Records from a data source
*** Begin section ***

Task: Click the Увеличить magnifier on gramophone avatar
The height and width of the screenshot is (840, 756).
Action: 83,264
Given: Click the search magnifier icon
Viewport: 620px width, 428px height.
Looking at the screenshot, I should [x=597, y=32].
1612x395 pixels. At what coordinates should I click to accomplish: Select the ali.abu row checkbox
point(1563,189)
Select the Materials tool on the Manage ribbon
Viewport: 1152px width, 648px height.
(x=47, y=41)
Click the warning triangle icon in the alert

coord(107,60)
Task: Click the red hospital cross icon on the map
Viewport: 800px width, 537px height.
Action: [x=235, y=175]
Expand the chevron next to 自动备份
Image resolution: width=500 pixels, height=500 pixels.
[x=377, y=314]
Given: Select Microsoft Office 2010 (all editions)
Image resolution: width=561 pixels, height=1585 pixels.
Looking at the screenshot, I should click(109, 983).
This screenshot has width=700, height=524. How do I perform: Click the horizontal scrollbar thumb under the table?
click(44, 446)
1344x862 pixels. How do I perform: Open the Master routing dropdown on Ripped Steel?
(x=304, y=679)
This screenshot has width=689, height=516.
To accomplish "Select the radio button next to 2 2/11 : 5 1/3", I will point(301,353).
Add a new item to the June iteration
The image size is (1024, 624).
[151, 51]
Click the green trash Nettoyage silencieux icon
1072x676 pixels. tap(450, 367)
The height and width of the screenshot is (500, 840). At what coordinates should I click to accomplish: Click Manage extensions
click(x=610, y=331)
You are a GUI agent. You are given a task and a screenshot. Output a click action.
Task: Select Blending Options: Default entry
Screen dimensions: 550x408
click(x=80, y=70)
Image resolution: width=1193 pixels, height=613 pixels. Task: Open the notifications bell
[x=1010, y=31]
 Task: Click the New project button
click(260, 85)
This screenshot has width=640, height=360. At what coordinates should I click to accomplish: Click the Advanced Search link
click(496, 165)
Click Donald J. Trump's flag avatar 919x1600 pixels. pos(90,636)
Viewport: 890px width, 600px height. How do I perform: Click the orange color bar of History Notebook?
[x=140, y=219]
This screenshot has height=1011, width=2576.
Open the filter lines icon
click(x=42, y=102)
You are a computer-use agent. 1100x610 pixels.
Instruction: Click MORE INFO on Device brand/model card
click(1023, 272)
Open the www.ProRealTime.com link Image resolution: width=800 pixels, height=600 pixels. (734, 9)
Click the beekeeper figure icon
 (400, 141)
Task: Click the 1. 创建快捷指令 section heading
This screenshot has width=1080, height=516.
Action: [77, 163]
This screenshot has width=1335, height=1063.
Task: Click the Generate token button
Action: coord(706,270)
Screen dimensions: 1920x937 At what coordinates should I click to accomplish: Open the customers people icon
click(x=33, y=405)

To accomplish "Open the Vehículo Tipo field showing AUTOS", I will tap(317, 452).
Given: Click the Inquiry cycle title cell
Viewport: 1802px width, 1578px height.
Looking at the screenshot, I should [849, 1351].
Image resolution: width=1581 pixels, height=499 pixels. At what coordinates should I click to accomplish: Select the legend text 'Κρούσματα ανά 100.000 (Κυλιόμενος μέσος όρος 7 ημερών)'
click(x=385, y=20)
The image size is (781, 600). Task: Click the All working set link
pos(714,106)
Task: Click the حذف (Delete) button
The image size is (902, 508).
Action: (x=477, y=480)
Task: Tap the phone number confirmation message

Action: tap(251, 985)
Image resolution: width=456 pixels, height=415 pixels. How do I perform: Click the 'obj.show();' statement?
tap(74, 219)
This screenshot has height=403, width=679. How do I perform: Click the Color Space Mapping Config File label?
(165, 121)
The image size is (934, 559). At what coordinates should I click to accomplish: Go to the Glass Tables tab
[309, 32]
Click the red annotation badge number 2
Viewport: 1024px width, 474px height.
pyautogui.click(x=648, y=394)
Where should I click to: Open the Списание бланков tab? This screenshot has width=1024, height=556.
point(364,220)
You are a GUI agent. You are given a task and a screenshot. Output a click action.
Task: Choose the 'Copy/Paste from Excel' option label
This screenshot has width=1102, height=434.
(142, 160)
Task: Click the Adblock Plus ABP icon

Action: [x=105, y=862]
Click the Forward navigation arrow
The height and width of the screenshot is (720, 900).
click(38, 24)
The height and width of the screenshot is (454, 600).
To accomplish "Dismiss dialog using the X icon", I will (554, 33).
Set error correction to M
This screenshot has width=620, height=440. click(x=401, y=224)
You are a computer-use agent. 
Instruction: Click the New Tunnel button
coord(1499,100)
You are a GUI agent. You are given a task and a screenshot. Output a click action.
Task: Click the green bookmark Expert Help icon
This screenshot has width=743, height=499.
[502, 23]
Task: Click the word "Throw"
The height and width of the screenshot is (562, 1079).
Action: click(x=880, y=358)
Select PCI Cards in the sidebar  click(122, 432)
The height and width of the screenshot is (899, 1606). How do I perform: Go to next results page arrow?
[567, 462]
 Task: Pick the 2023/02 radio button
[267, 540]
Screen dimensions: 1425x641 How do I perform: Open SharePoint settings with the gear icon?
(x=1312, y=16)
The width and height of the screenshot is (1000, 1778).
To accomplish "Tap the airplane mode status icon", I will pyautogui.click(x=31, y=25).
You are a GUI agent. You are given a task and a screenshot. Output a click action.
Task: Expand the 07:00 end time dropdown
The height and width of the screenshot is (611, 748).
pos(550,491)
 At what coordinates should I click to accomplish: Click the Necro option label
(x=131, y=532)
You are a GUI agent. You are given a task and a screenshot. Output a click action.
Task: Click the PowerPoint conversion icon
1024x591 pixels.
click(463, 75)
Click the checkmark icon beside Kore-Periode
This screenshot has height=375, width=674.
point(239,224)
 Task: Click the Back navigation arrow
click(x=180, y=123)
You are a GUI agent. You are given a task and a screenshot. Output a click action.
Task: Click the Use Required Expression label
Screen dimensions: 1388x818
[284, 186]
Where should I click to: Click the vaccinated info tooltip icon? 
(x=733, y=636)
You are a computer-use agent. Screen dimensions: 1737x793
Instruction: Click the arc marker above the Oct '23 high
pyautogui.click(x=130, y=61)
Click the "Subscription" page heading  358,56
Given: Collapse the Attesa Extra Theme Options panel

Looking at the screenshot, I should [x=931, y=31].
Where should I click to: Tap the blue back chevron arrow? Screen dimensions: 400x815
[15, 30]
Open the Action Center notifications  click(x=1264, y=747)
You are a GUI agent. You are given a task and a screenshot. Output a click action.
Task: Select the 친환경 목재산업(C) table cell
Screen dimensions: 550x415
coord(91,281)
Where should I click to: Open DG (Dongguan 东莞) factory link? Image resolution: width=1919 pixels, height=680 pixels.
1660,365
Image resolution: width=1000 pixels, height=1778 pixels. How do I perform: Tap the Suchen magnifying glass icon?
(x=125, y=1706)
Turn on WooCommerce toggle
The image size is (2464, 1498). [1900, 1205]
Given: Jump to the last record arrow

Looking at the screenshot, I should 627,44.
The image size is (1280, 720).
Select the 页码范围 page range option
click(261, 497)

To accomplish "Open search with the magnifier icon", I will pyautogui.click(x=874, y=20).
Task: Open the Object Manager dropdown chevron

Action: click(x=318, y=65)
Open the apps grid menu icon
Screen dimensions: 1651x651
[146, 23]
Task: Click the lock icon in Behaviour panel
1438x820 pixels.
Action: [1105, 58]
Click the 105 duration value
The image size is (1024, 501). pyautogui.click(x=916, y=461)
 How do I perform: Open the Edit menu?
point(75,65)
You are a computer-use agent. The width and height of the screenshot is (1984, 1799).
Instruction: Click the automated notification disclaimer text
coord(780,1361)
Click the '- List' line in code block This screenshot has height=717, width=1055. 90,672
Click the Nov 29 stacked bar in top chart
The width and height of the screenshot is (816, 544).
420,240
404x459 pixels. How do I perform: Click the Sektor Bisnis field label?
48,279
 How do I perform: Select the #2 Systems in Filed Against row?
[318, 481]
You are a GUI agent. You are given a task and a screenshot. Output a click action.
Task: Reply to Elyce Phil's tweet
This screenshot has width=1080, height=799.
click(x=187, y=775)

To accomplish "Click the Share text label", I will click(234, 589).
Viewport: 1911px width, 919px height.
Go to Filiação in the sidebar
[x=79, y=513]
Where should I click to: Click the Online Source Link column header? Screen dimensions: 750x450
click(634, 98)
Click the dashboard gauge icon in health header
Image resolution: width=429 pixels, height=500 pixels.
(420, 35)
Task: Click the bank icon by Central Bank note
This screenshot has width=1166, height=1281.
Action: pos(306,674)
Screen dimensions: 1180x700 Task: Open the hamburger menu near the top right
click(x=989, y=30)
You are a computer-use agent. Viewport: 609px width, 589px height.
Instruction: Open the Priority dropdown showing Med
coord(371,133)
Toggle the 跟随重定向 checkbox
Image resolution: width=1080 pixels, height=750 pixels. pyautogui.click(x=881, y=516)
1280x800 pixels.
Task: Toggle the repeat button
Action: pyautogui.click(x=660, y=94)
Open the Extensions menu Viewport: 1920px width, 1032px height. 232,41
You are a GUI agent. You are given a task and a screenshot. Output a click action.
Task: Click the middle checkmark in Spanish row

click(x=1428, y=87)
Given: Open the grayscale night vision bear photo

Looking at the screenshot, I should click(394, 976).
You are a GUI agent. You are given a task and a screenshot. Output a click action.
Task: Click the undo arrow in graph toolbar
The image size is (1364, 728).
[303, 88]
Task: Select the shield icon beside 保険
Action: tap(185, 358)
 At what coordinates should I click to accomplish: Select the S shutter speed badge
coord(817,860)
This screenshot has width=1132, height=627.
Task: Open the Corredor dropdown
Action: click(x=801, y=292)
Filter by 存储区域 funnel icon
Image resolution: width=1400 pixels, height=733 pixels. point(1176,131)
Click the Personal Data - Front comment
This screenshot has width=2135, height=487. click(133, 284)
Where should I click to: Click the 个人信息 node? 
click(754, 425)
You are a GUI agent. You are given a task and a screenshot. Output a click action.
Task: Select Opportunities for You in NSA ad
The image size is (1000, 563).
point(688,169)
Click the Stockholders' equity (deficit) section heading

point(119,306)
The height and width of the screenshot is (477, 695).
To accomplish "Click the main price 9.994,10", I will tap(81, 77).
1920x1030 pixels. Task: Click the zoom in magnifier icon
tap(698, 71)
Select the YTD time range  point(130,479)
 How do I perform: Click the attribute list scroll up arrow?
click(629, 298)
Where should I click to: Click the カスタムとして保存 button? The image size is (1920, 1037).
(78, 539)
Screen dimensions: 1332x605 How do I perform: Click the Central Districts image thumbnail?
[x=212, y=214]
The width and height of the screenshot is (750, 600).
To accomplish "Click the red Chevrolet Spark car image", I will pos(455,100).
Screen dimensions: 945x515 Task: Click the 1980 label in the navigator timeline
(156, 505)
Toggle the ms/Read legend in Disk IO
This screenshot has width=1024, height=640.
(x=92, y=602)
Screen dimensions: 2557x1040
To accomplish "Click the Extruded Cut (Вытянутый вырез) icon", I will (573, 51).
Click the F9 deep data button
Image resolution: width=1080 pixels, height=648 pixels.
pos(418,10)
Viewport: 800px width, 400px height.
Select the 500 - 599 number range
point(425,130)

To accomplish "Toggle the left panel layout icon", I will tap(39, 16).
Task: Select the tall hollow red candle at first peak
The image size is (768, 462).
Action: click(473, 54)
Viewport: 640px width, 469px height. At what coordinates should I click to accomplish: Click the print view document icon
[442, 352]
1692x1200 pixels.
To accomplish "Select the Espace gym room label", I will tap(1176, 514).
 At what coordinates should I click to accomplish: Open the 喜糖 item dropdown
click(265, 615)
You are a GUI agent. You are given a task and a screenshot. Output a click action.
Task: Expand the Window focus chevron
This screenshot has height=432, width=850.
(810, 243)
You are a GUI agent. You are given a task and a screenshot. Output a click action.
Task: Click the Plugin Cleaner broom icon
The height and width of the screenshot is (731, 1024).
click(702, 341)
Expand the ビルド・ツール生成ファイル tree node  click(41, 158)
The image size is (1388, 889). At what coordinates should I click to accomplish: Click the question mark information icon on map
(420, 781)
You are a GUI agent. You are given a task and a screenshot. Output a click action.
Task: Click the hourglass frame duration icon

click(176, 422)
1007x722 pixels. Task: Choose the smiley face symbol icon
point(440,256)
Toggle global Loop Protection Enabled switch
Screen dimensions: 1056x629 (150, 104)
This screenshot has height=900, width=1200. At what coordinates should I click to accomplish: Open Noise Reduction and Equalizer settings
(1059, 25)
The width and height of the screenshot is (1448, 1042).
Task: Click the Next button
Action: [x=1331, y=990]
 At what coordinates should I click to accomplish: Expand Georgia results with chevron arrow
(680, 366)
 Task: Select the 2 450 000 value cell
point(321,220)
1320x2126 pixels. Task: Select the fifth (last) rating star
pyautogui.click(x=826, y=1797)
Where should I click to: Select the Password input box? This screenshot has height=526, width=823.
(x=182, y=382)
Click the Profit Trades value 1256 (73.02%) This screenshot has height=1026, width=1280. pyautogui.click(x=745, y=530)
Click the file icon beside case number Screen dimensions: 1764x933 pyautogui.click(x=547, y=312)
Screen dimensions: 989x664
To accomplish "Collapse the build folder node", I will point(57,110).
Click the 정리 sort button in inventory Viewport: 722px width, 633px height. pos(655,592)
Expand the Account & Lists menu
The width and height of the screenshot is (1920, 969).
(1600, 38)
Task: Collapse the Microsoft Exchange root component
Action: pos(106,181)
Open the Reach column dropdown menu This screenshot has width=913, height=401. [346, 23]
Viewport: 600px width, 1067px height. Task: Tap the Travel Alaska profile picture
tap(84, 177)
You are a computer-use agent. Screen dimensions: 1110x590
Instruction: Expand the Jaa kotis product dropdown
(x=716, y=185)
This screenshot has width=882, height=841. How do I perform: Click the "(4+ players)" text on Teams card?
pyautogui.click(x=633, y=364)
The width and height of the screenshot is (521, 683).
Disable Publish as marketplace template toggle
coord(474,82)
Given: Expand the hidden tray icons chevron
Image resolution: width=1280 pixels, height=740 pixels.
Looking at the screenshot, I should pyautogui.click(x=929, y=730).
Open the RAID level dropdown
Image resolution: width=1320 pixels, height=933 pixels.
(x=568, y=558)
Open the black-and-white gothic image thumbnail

*** End section ***

Return exactly the lines above from the line that has "Task: Choose the 'Copy/Paste" through the line that has "Task: Click the PowerPoint conversion icon", inclusive, and nothing else.

Task: Choose the 'Copy/Paste from Excel' option label
This screenshot has width=1102, height=434.
(142, 160)
Task: Click the Adblock Plus ABP icon

Action: [x=105, y=862]
Click the Forward navigation arrow
The height and width of the screenshot is (720, 900).
click(38, 24)
The height and width of the screenshot is (454, 600).
To accomplish "Dismiss dialog using the X icon", I will (554, 33).
Set error correction to M
This screenshot has width=620, height=440. click(x=401, y=224)
You are a computer-use agent. 
Instruction: Click the New Tunnel button
coord(1499,100)
You are a GUI agent. You are given a task and a screenshot. Output a click action.
Task: Click the green bookmark Expert Help icon
This screenshot has width=743, height=499.
[502, 23]
Task: Click the word "Throw"
The height and width of the screenshot is (562, 1079).
Action: click(x=880, y=358)
Select PCI Cards in the sidebar  click(122, 432)
The height and width of the screenshot is (899, 1606). How do I perform: Go to next results page arrow?
[567, 462]
 Task: Pick the 2023/02 radio button
[267, 540]
Screen dimensions: 1425x641 How do I perform: Open SharePoint settings with the gear icon?
(x=1312, y=16)
The width and height of the screenshot is (1000, 1778).
To accomplish "Tap the airplane mode status icon", I will pyautogui.click(x=31, y=25).
You are a GUI agent. You are given a task and a screenshot. Output a click action.
Task: Expand the 07:00 end time dropdown
The height and width of the screenshot is (611, 748).
pos(550,491)
 At what coordinates should I click to accomplish: Click the Necro option label
(x=131, y=532)
You are a GUI agent. You are given a task and a screenshot. Output a click action.
Task: Click the PowerPoint conversion icon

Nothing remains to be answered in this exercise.